◆ **Problem to solve**
Starting from the first line, set down the entire listing exactly.

-*-

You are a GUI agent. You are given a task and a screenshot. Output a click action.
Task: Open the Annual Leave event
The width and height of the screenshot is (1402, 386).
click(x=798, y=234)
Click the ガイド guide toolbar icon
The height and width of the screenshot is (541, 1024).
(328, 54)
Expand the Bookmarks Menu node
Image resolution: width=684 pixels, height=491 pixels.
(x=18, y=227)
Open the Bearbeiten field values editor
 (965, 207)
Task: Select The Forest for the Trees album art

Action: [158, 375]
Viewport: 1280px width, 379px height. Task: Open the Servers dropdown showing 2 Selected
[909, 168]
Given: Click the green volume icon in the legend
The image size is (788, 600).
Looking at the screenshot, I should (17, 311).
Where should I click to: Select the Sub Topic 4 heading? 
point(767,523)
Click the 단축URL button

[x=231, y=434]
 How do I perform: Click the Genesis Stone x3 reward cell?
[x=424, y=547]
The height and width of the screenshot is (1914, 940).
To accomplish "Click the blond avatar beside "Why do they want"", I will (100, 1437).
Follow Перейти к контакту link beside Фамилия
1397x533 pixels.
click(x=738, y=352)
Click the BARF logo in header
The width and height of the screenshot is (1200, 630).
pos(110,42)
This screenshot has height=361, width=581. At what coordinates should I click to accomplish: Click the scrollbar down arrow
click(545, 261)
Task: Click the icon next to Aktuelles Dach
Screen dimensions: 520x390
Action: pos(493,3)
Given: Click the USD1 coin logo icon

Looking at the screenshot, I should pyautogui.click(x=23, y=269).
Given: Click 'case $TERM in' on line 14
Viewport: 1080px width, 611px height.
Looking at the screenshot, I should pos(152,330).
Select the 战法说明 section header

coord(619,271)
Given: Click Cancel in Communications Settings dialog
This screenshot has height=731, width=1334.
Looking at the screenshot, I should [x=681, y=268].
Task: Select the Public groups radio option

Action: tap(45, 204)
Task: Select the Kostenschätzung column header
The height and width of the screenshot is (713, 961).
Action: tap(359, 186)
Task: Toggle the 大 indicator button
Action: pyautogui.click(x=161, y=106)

-*-

◆ **Answer box**
You are a GUI agent. You are given a task and a screenshot. Output a click action.
Task: Open the Annual Leave event
The width and height of the screenshot is (1402, 386).
click(x=798, y=234)
Click the ガイド guide toolbar icon
The height and width of the screenshot is (541, 1024).
(328, 54)
Expand the Bookmarks Menu node
Image resolution: width=684 pixels, height=491 pixels.
(x=18, y=227)
Open the Bearbeiten field values editor
 (965, 207)
Task: Select The Forest for the Trees album art

Action: [158, 375]
Viewport: 1280px width, 379px height. Task: Open the Servers dropdown showing 2 Selected
[909, 168]
Given: Click the green volume icon in the legend
The image size is (788, 600).
Looking at the screenshot, I should (17, 311).
Where should I click to: Select the Sub Topic 4 heading? 
point(767,523)
Click the 단축URL button

[x=231, y=434]
 How do I perform: Click the Genesis Stone x3 reward cell?
[x=424, y=547]
The height and width of the screenshot is (1914, 940).
To accomplish "Click the blond avatar beside "Why do they want"", I will (100, 1437).
Follow Перейти к контакту link beside Фамилия
1397x533 pixels.
click(x=738, y=352)
Click the BARF logo in header
The width and height of the screenshot is (1200, 630).
pos(110,42)
This screenshot has height=361, width=581. At what coordinates should I click to accomplish: Click the scrollbar down arrow
click(545, 261)
Task: Click the icon next to Aktuelles Dach
Screen dimensions: 520x390
Action: pos(493,3)
Given: Click the USD1 coin logo icon

Looking at the screenshot, I should pyautogui.click(x=23, y=269).
Given: Click 'case $TERM in' on line 14
Viewport: 1080px width, 611px height.
Looking at the screenshot, I should pos(152,330).
Select the 战法说明 section header

coord(619,271)
Given: Click Cancel in Communications Settings dialog
This screenshot has height=731, width=1334.
Looking at the screenshot, I should [x=681, y=268].
Task: Select the Public groups radio option

Action: tap(45, 204)
Task: Select the Kostenschätzung column header
The height and width of the screenshot is (713, 961).
Action: tap(359, 186)
Task: Toggle the 大 indicator button
Action: pyautogui.click(x=161, y=106)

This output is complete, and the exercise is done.